**Raw records**.
^^^^^^^^^^^^^^^^
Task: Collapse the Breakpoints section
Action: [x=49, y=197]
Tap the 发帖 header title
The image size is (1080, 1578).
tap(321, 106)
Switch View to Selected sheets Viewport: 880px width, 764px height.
^^^^^^^^^^^^^^^^
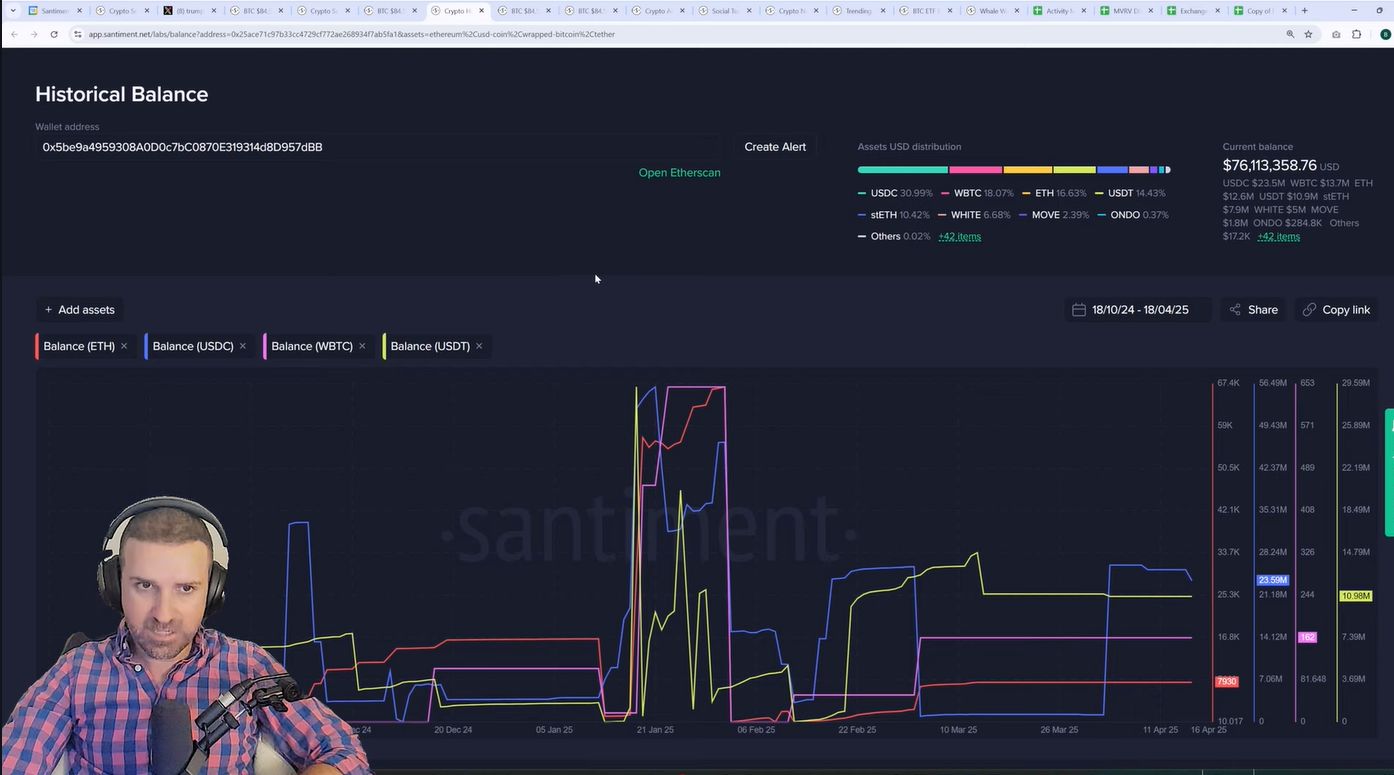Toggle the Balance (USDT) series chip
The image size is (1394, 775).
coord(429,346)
^^^^^^^^^^^^^^^^
**Goal**. Reproduce without changes the rows that run from the line containing "Task: Collapse the Breakpoints section" through the line containing "Switch View to", both of those lines included.

**Output**.
Task: Collapse the Breakpoints section
Action: [x=49, y=197]
Tap the 发帖 header title
The image size is (1080, 1578).
tap(321, 106)
Switch View to Selected sheets Viewport: 880px width, 764px height.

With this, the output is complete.